As it now stands the company is losing roughly 30 cents on every dollar of revenue that it generates. Simply put, there doesn’t appear to be enough gross margin for it to get to a positive bottom line. Management appears to have cut costs significantly in the last quarter, however, and total OpEx decreased 13.8% ($61.2M to $52.7M). In light of the revenue decline this was not enough to move the needle. Overall operating expenses still ended up higher than they had been at any point during 2022.
As the company has been losing money on its operations, it is no surprise that it has seen a dwindling cash balance.

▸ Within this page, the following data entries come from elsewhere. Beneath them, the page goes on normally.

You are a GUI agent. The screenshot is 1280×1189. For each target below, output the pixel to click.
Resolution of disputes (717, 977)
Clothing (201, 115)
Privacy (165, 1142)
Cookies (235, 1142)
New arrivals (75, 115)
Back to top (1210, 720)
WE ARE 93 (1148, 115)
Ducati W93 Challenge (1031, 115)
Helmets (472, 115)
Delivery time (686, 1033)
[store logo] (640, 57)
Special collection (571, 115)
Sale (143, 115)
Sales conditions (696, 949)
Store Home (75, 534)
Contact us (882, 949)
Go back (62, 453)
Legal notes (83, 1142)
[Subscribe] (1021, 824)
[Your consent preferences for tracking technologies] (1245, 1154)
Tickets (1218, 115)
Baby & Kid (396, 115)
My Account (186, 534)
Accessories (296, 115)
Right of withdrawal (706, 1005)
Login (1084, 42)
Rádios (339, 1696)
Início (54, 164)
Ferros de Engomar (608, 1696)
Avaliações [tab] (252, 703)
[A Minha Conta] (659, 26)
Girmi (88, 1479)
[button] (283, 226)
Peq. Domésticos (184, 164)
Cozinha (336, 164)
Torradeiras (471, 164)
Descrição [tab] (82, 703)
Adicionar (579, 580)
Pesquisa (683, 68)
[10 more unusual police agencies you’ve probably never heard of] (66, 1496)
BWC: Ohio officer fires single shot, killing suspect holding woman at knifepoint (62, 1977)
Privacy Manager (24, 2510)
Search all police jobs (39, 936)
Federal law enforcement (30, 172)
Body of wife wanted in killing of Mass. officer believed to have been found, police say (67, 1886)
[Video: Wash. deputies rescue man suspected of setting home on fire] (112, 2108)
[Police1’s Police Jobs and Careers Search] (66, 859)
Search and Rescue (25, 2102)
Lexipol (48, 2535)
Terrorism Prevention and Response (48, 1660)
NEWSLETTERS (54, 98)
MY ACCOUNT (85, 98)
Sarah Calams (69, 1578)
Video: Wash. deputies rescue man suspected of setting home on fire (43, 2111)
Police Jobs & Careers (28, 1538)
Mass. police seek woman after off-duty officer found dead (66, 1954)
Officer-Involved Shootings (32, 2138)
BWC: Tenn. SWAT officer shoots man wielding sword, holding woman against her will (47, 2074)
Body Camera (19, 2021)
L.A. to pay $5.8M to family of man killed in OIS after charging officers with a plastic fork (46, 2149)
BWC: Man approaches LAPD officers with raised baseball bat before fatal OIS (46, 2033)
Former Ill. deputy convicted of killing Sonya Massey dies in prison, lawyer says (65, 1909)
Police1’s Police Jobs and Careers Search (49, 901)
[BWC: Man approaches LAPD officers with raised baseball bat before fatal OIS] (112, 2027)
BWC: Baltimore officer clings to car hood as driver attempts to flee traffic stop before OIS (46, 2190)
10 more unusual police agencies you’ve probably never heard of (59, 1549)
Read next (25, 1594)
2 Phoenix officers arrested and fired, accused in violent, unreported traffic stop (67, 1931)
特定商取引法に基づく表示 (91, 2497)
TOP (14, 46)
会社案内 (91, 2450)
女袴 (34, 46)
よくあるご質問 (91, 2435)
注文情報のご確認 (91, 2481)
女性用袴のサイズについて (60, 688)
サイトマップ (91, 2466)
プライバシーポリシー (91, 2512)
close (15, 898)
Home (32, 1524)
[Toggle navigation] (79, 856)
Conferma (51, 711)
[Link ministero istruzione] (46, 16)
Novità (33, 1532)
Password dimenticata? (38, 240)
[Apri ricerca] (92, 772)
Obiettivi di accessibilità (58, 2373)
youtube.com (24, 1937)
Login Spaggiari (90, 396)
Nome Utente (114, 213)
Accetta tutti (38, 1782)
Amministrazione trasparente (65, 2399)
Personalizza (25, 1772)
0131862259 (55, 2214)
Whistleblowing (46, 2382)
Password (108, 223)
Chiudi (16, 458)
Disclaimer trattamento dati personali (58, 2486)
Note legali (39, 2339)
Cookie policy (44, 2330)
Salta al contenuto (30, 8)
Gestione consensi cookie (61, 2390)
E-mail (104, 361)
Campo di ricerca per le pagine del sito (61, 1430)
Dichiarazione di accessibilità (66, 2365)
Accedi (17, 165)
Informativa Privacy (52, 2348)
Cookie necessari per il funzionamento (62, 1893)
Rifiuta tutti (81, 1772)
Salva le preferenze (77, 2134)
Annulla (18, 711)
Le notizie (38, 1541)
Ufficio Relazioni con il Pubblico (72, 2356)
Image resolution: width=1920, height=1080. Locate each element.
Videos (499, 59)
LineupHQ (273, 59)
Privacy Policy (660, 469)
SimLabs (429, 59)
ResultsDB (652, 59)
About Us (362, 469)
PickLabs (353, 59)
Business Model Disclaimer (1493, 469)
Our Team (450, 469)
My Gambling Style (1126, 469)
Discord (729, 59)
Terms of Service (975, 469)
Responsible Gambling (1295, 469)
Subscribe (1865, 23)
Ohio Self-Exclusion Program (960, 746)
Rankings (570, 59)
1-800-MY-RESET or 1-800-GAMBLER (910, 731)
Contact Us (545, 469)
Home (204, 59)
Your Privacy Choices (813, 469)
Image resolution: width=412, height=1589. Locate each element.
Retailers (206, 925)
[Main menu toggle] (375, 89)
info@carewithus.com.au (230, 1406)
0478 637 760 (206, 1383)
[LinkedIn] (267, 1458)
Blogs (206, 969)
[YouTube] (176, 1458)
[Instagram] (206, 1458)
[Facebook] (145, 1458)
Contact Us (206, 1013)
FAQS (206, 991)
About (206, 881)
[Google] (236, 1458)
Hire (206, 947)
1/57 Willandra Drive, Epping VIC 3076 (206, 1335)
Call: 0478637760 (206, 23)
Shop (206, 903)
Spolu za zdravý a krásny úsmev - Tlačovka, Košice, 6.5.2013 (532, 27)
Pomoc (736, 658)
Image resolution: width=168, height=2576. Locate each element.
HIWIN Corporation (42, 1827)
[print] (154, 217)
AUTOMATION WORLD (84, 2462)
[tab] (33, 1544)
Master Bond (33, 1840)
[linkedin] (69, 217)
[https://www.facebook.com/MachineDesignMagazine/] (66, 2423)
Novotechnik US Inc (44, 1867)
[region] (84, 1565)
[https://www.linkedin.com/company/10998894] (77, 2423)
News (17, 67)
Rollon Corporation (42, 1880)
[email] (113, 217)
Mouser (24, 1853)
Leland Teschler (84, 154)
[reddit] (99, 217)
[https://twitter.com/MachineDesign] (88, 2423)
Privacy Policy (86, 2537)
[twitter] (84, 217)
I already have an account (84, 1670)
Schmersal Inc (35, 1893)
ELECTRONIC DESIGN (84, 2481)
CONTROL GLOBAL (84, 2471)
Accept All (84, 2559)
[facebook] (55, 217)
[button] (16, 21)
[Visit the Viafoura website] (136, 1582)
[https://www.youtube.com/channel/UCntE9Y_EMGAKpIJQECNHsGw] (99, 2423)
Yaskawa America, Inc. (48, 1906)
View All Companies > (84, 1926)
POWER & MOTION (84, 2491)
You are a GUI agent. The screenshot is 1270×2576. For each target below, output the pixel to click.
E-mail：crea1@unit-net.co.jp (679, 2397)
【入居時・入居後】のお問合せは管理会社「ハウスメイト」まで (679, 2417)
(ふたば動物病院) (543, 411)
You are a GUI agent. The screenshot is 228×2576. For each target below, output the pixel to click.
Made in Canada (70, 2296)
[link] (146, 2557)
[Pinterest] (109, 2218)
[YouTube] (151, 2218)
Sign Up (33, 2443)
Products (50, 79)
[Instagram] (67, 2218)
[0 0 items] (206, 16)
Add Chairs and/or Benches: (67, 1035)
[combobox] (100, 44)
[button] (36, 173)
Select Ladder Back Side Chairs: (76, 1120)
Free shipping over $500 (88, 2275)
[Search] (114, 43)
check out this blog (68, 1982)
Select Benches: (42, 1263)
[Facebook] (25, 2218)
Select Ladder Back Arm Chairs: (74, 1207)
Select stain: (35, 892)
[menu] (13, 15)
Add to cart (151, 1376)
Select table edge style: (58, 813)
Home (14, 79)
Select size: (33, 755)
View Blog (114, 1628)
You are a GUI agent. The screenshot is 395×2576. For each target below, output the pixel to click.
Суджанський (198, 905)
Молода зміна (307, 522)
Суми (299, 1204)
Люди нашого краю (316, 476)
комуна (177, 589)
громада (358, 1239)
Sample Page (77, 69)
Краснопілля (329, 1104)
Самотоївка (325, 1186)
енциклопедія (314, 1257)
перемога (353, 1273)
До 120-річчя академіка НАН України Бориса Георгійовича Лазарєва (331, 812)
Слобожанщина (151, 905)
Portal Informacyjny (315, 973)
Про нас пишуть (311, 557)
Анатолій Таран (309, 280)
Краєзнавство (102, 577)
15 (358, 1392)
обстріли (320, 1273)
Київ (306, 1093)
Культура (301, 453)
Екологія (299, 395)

As such it has had to issue debt to continue operating, consistently receiving cash from financing since Q3 2020. Interestingly the firm actually retired $52.4M of debt in the most recent period, but it still issued $68.4M of new debt; it is simply rolling over its liabilities.
Yet, Shift also appears to be able to generate some cash from its operations. This can be considered the sole bright spot of what was otherwise a difficult quarterly report for Q3 2022. I will be paying attention to this number in particular to see how the firm evolves in response to current conditions.
Overall these numbers speak to a company that is streamlining itself in response to evidently lower sales volumes; this is in line with what management has stated in its most recent filing.
The proof of whether this will work or not has not yet materialized.
This company is trading quite cheaply on a sales basis, at a whopping 98% discount to the consumer discretionary sector. Since the firm is not yet profitable or cash-generative, that’s the only sensible valuation metric that we have for the time being. The market does not seem to be pricing in a very good future for this stock.
It remains to be seen whether management can turn this company around within the new economic environment. It is an uphill battle as the firm has not previously had the chance to be profitable or cash-flow generative; it is a growth stock in a low-growth context. Additionally, I am skeptical of this happening in the near term as there is simply very little gross margin to go around, although the company is continuing to reduce its fixed cost footprint.
Used car prices continue to decline, however, and this is an ongoing pressure on the firm’s business model. In the next earnings report (out in less than a week), I am going to be looking at cost discipline, cash from operations, and the resultant gross/net margin. If the firm can get these numbers to improve then this stock could be an opportunity, but that remains to be seen. In the absence of proven leading indicators I am going to rate this a hold for the time being.